Statins inhibit Aβ-neurotoxicity in vitro and Aβ-induced vasoconstriction and inflammation in rat aortae

Freshly solubilized Aβ peptides synergistically increase the magnitude of the constriction induced by endothelin-1 (ET-1), via the activation of a pro-inflammatory pathway. We report that mevinolin and mevastatin, two inhibitors of the 3-hydroxy-3-methylglutaryl coenzyme A (HMG-CoA) reductase are able to completely abolish the vasoactive properties of Aβ in rat aortae. Mevinolin also appears to oppose the increased vascular reactivity to ET-1 induced by interleukin 1-β and phospholipase A2 suggesting that statins display some anti-inflammatory properties.
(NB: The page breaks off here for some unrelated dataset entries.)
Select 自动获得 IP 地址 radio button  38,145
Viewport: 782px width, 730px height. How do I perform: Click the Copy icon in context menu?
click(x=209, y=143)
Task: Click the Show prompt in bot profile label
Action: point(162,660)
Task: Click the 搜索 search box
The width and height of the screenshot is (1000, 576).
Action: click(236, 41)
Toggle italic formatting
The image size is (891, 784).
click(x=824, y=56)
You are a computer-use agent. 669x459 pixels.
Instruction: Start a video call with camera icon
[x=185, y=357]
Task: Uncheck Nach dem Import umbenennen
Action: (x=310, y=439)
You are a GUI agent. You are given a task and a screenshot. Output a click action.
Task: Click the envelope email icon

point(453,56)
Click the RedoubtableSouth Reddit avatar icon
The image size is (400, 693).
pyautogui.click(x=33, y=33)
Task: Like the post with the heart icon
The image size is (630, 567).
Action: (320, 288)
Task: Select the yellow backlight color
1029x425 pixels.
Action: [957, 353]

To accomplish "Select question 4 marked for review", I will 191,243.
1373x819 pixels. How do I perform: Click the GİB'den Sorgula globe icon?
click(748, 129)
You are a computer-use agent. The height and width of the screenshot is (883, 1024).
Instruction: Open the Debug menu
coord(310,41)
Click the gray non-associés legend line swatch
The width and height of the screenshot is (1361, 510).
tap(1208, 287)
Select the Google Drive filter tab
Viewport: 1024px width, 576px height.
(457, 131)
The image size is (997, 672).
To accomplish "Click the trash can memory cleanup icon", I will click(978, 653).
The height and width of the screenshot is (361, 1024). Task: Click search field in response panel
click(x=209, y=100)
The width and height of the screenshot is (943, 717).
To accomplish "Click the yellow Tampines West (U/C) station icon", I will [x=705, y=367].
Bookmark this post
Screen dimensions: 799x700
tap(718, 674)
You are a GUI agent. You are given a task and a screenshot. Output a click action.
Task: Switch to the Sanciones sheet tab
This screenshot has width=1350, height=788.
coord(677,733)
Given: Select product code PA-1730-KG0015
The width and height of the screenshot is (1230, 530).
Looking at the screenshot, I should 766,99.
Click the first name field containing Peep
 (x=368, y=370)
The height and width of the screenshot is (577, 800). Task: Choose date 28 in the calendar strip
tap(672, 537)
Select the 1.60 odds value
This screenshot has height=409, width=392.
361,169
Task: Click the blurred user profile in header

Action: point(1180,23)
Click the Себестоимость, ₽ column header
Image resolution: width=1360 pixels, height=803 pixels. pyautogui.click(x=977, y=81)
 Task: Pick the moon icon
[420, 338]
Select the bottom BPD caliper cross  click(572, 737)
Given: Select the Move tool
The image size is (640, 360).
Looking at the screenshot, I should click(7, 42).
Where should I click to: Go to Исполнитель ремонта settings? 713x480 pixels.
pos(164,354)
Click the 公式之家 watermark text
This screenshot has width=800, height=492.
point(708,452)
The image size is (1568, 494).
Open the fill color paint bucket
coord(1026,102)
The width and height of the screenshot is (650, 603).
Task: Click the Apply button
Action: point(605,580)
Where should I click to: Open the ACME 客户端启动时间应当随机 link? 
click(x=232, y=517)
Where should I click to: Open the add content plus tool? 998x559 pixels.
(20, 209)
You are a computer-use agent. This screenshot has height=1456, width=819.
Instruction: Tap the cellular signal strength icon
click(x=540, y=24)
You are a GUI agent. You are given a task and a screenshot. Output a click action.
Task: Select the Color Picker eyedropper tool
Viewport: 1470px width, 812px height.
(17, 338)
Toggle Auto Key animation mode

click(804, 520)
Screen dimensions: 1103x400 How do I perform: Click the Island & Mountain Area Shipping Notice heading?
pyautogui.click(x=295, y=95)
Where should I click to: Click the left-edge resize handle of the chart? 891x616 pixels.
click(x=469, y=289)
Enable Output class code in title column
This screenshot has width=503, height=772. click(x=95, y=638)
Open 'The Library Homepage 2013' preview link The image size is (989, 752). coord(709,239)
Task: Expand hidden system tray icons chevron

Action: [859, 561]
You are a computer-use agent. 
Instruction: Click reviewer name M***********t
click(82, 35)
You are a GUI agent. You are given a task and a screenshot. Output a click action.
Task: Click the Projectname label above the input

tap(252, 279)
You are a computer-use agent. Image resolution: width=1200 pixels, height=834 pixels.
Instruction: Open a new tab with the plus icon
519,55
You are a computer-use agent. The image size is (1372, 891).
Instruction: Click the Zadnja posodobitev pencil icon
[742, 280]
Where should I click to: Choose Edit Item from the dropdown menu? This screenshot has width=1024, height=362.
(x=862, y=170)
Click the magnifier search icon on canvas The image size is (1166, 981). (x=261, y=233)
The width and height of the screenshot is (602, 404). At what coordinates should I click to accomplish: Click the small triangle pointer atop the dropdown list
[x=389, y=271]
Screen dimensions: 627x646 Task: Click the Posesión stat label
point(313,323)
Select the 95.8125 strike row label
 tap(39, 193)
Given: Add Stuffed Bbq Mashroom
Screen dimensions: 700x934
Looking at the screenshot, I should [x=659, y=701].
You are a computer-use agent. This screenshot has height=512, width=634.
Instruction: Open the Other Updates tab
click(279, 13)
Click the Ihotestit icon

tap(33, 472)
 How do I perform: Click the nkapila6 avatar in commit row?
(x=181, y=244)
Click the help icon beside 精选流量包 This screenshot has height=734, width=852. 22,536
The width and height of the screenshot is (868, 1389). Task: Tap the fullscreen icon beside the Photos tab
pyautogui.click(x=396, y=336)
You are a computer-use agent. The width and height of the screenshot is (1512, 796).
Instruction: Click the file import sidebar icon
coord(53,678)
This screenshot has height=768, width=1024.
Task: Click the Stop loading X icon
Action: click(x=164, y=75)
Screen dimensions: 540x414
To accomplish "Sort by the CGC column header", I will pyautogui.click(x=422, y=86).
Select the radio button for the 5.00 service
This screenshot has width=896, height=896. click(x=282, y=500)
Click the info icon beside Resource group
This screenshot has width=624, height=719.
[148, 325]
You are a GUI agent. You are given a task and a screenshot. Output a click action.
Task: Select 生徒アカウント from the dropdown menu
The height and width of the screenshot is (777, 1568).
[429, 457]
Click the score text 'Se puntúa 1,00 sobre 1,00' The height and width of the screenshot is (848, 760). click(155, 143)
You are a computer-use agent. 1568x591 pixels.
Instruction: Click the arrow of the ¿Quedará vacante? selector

We show that freshly solubilized Aβ stimulates prostaglandin E2 and F2α production (by 6 and 3.6 times, respectively) in isolated rat aortae and that mevinolin completely antagonizes this effect confirming the anti-inflammatory action of mevinolin ex vivo in rat aortae. In addition, we observed that Aβ vasoactivity is not mediated nor modulated by mevalonic acid suggesting that the anti-inflammatory action of the statins are not related to an inhibition of HMG-CoA reductase activity. Differentiated human neuroblastoma cells (IMR32) were used to assess the neurotoxic effect of pre-aggregated Aβ by quantifying the release of lactate dehydrogenase (LDH) in the cell culture medium. Aβ appears to enhance LDH release by 30% in IMR32 cells, an effect that can be completely opposed by mevastatin. Taken together these data show that statins can antagonize the effect of Aβ in different assays and provide new clues to understand the prophylactic action of the statins against Alzheimerʹs disease.